Additionally, the information provided by multiple viewpoints is not limited to enhancing the model’s defense capabilities against known attacks, but also improves the model’s adaptability to unknown attacks. Due to the increase in information entropy, the model can utilize the received information more effectively for accurate decision-making when facing diverse attack strategies, thus enhancing the overall system robustness. Therefore, from this perspective, the defense strategy proposed in this paper effectively capitalizes on the increased amount of information obtained from multiple viewpoints, which not only improves the model’s detection capabilities but also significantly enhances the model’s safety and reliability in adversarial environments. These experimental results thoroughly demonstrate the effectiveness of our method in enhancing the adversarial defense capabilities of the target detection model.

Discussion

In this study, we developed a novel active defense strategy aimed at mitigating and countering the threats posed by adversarial patches. Our approach differs from traditional defense strategies, which often rely on static analysis from a single perspective. Instead, our strategy dynamically explores the environment, actively collecting comprehensive information about the targets, significantly enhancing the system’s robustness and security. We validated this strategy in multiple experiments, demonstrating how it effectively strengthens defense capabilities without requiring prior knowledge of the adversary, and proved its remarkable generalization ability across various application scenarios. Additionally, this strategy successfully improved the model’s recognition accuracy in non-adversarial environments, indicating that it can not only defend against malicious attacks but also enhance model performance in everyday applications.
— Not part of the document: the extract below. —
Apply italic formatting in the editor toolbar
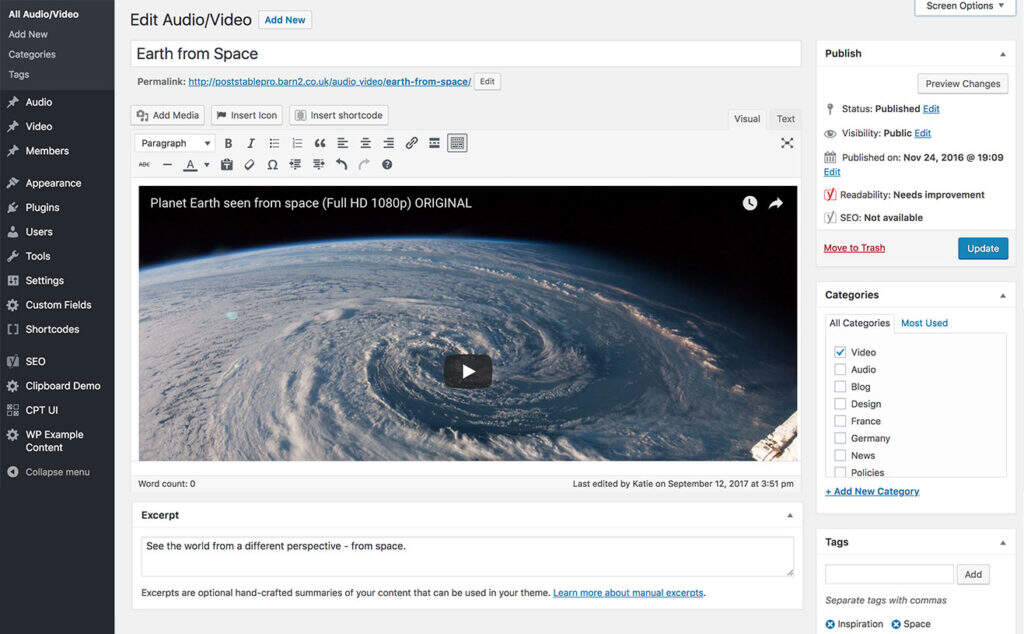The image size is (1024, 634). 251,143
Furthermore, this research innovatively introduced the technique of differentiable perspective transformation, which provides crucial technical support for creating adversarial patches. By simulating various transformations that may occur in the physical world, we were able to design more challenging testing scenarios, thus effectively enhancing the defense model’s response capability. The adoption of this technology not only opens new perspectives for the study of adversarial patches but also propels overall advancements in the field of adversarial machine learning.
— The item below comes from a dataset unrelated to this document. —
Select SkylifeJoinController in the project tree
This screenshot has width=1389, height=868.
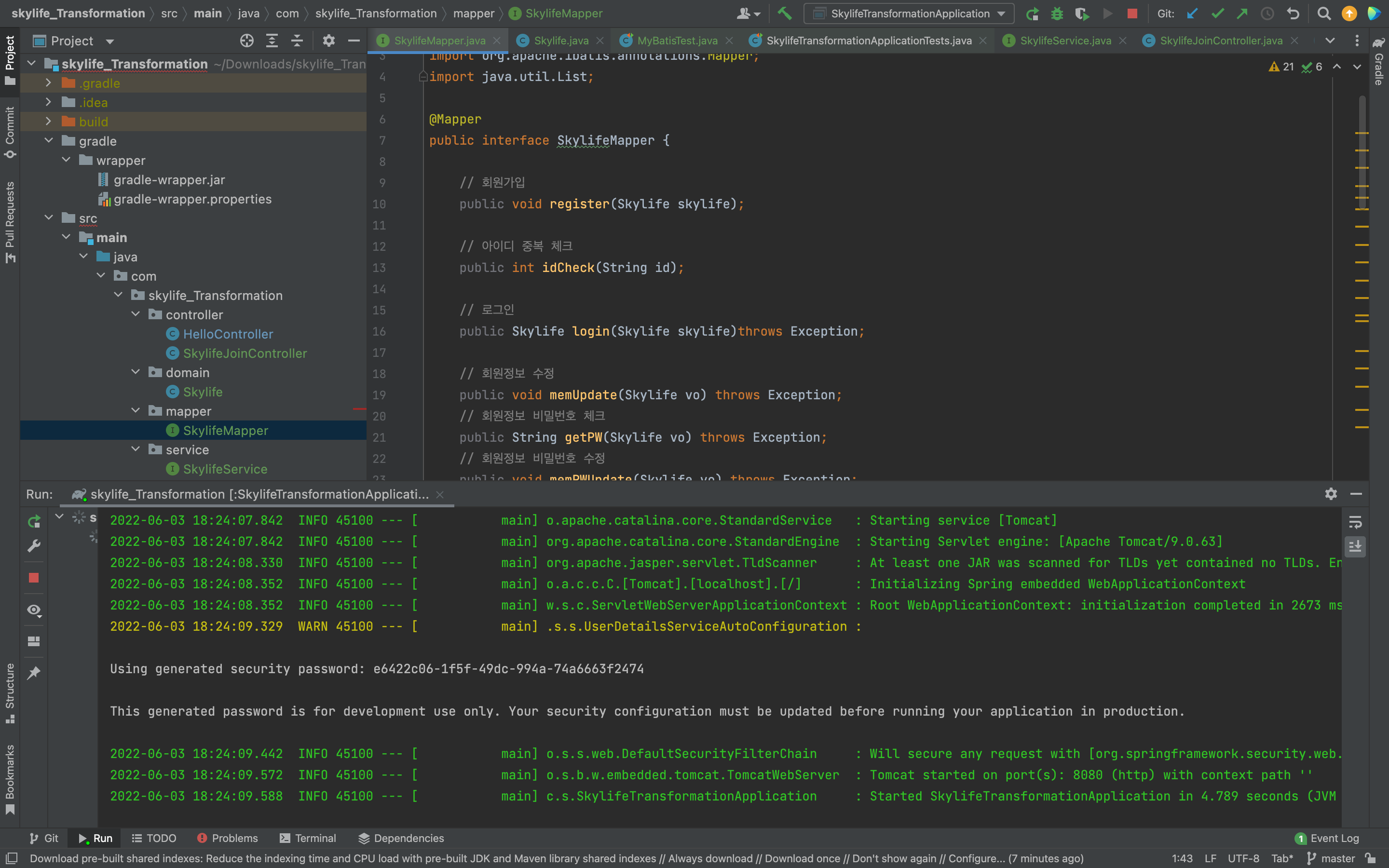pyautogui.click(x=245, y=353)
However, despite the numerous advantages of our strategy, some challenges were encountered during practical application. The newly introduced perception and decision-making models increased the system’s computational demands and resource consumption, which are comparable in scale and cost to traditional adversarial training. Therefore, to apply this method to practical embodied AI systems, such as autonomous vehicles, drones, or service robots, extensive testing and optimization must be conducted in realistic simulated environments or real-world conditions to validate its actual effectiveness and practicality.
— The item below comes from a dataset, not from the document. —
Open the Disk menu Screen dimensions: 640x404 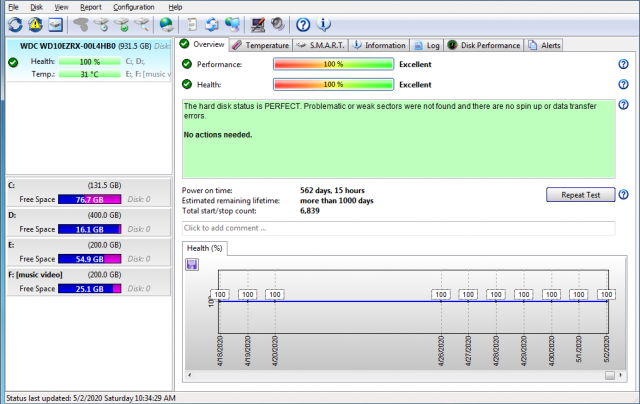37,7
Moreover, although our experimental design strives to comprehensively simulate various conditions of the physical world, certain complex factors from real life remain uncovered, such as changing lighting conditions, the complexity of environmental textures, and potential errors from camera sensors. The absence of these factors may affect the method’s generalization ability and real-world performance. To comprehensively assess the effectiveness of this strategy and ensure its efficient operation in diverse environments, future research could leverage 3D printing technology to create more varied testing environments, as well as conduct more in-depth experiments and validations within more advanced simulation systems. These efforts will help us better understand the potential applications and limitations of this method, providing guidance for future optimization and practical deployment, thereby ensuring that the strategy achieves optimal performance in the real world.